四、“治理共同体”的构建: 社区责任的实现进路

“治理共同体”是对“生活共同体”的超越,在“生活共同体”中,虽居住在同一社区,但社区居民基本处于原子化的生活状态。在“治理共同体”中,社区居民利益紧密连接在一起,社区不仅是社区居民的共同生活空间,而且是社区居民的公共利益空间。在风险社会情境下,社区治理应以社区“治理共同体”超越“生活共同体”的理念和定位,使社区承担起在现代社会治理特别是在公共危机治理中的责任,充分发挥社区内各主体的作用,形成合作共治的治理机制,以维护社区居民的公共利益,实现社区的善治。

(一)以公共精神培塑提升社区组织能力

现代社会治理不仅是“小政府、大社会”的治理,而且是“强政府、强社会”的治理。社区组织能力直接关系到疫情防控和社区治理水平。加强社区组织能力建设,提升社区组织水平,关键是培塑社区公共精神。公共精神“是人们在正确认识自身的社会伦理角色及拥有良好社会道德的基础上,遵循社会发展规律、遵守公共规定,主动关注和参与社会治理的一种积极的情感、意志和思想”(30)郑士鹏:《公共精神培育与社会责任建构——学习伟大抗疫精神启思》,《中国特色社会主义研究》2020年第Z1期。.。培塑社区公共精神,一方面,应使社区居民充分认识自身社会伦理角色,特别是在社区治理中所应担当的责任,使社区居民充分认识到在“治理共同体”中,社区居民应该对社区公共利益人人负责、人人尽责,从而利益共享。另一方面,需要重点构建社区公共利益空间,公共利益空间的构建不仅要注重传统有形空间的建构,而且要注重适应时代发展通过互联网实现无形空间的建构,让社区居民更多参与到社区公共事务治理中来。所以,在工作方式上,应充分运用各种网络平台打造“智慧社区”,实现线上线下结合,让社区居民积极主动参与社区公共事务,增强对社区的归属感和共同体意识,从而提升社区组织能力。

来源记录:
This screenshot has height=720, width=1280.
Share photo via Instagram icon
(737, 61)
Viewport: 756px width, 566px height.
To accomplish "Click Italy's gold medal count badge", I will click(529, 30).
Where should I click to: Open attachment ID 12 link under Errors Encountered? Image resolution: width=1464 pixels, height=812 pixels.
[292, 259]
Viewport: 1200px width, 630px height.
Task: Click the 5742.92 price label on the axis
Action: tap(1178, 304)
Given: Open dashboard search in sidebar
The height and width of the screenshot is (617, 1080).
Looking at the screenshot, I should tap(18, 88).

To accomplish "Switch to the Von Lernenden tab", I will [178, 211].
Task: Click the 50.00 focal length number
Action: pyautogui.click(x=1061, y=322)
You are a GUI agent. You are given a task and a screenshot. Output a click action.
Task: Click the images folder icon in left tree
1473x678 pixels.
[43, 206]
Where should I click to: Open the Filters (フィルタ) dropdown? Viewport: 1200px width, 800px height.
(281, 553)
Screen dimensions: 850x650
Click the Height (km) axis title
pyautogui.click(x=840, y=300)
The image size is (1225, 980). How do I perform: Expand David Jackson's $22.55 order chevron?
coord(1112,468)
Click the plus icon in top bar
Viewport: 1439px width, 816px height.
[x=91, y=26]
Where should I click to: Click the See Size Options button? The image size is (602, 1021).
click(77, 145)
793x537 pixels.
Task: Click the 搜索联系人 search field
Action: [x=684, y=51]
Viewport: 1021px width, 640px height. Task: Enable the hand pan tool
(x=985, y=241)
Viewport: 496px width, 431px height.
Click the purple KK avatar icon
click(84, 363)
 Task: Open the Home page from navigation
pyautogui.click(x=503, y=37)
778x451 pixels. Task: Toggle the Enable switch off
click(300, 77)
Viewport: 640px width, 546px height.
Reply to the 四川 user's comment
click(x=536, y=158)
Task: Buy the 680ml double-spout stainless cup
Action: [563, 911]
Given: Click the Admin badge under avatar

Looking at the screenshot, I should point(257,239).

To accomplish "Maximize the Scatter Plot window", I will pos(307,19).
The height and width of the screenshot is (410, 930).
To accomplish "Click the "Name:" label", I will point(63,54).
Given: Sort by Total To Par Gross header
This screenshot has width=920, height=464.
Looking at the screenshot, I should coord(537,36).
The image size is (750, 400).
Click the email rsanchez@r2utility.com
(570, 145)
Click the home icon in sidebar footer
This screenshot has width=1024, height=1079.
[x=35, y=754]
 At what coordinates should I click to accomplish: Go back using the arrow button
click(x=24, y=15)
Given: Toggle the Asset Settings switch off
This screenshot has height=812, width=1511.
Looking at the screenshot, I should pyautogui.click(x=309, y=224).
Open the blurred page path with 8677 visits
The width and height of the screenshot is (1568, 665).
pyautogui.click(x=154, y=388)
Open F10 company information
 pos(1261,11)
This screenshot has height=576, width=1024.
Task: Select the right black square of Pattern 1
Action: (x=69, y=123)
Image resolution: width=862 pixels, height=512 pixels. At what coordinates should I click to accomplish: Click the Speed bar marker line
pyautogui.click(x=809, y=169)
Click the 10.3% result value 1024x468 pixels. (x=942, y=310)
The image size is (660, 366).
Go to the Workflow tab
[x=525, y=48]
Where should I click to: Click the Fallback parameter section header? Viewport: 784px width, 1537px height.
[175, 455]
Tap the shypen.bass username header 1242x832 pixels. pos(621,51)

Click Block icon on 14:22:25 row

- _练习活动_
1/ 请根据摘录，列出其所引用的公共精神定义中“积极的”一词所修饰的全部三项。
2/ 请判断下列说法是否与摘录相符，逐项回答“是”或“否”，并原样引用摘录中起决定作用的词句：(a) 在“生活共同体”中，社区居民基本处于原子化的生活状态；(b) 公共利益空间的构建只需注重传统有形空间；(c) 文中所引公共精神的定义出自《中国特色社会主义研究》2020年的一期。
3/ 请将摘录中的一段文字一字不差地重抄一遍：从含有“(一)以公共精神培塑提升社区组织能力”的词句开始，到“意识,从而提升社区组织能力。”之后停止。

- _依次作答_
1/ 情感、意志、思想

2/
(a) 是：“社区居民基本处于原子化的生活状态”
(b) 否：“不仅要注重传统有形空间的建构,而且要注重适应时代发展通过互联网实现无形空间的建构”
(c) 是：“《中国特色社会主义研究》2020年第Z1期”

3/
(一)以公共精神培塑提升社区组织能力

现代社会治理不仅是“小政府、大社会”的治理,而且是“强政府、强社会”的治理。社区组织能力直接关系到疫情防控和社区治理水平。加强社区组织能力建设,提升社区组织水平,关键是培塑社区公共精神。公共精神“是人们在正确认识自身的社会伦理角色及拥有良好社会道德的基础上,遵循社会发展规律、遵守公共规定,主动关注和参与社会治理的一种积极的情感、意志和思想”(30)郑士鹏:《公共精神培育与社会责任建构——学习伟大抗疫精神启思》,《中国特色社会主义研究》2020年第Z1期。.。培塑社区公共精神,一方面,应使社区居民充分认识自身社会伦理角色,特别是在社区治理中所应担当的责任,使社区居民充分认识到在“治理共同体”中,社区居民应该对社区公共利益人人负责、人人尽责,从而利益共享。另一方面,需要重点构建社区公共利益空间,公共利益空间的构建不仅要注重传统有形空间的建构,而且要注重适应时代发展通过互联网实现无形空间的建构,让社区居民更多参与到社区公共事务治理中来。所以,在工作方式上,应充分运用各种网络平台打造“智慧社区”,实现线上线下结合,让社区居民积极主动参与社区公共事务,增强对社区的归属感和共同体意识,从而提升社区组织能力。